Lauren Walter’s ninth-floor room in Stanford Residential College was still a work in progress: unopened boxes scattered about the floor, a mattress missing its sheets and comforter, a mini-refrigerator that hadn’t been plugged in.
But soon her new digs for her first year of college would look like a cozy home away from home, thanks to the organizational skills of her mother, Mary, who busied about the room putting every box, container, and piece of clothing in its place.
August 18 was move-in day for about 2,000 University of Miami freshmen. The school’s newest enrollees checked into Hecht and Stanford Residential Colleges, pulling carts loaded down with clothes, computers, refrigerators, and microwave ovens across the parking lot and eventually up to their rooms.
Many, like Walter, got assistance from their parents.
“She [Lauren] wanted to bring a lot of stuff,” a smiling Mary Walter said. “But I tried to explain to her that she didn’t need so much. I have a feeling we’re going to be taking a lot back home.”
Home is Sarasota, Florida, where Lauren developed an interest in neuroscience while in high school. She’ll major in the subject at UM.
On the fourth floor of Stanford, 18-year-olds Jon Lee, of San Diego, and Aaron Kruger, of Kansas City, were settling into what would be home for the entire academic year: a rectangular-shaped room with two desks, two beds, and two closets. Both are physics majors who are excited at the prospect of taking several classes together.
The two were matched through the Department of Housing and Residential Life’s Roommate Search program, which is accessible to incoming freshmen via the myUM portal.
“Once they have completed their housing application on-line, the student creates a profile by answering a series of questions about themselves, their interests, and academics, and also weighting their responses in terms of importance to them,” said Jon Baldessari, associate director of housing and residential life. “They then match their profile with other active profiles to come up with a ‘favorites’ list.”

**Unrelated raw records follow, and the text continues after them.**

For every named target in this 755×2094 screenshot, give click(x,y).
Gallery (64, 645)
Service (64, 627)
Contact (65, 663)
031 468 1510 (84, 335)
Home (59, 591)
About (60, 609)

Using that list, the students then email each other through a secured system. “If someone from their favorites has a mutual interest, they can agree to be roommates, and the system feeds that to our housing assignment system,” Baldessari said, noting that more than 1,500 profiles were created this year with over 800 students pairing themselves up.

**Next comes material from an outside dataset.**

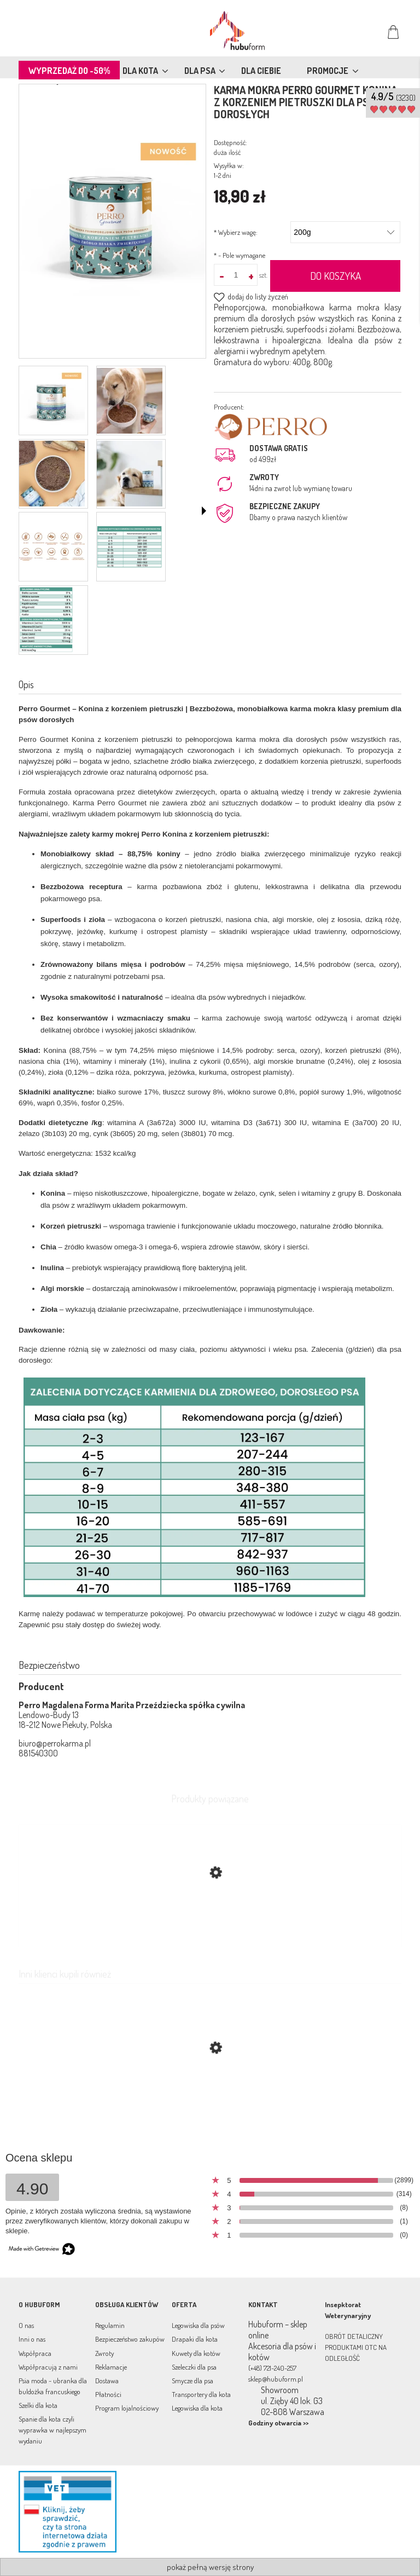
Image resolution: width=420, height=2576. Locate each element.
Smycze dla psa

While being able to communicate with their new roommates prior to arriving on campus helps relieve some of the tension associated with the first-time college experience, UM’s incoming freshman class still must clear other hurdles, according to Baldessari.
“One of the early challenges is being away from home without their family for the first time—excitement and anticipation can quickly turn to nervous stress and homesickness,” Baldessari said. “Our staff, particularly the resident assistants, really start off from day one to transition the new students into their on-campus living community, first with their roommate and on their individual floor, and then into the residential college as a whole before venturing out into the campus in general as well as the Miami community.”
On Friday, Lauren Walter wasn’t the only member of her family experiencing anxiety.
“We’ll miss her a lot,” her mother said, as father Otto and brother Andrew began assembling Lauren’s futon bed. “I told her not to be surprised one day to hear a secret knock on her door.”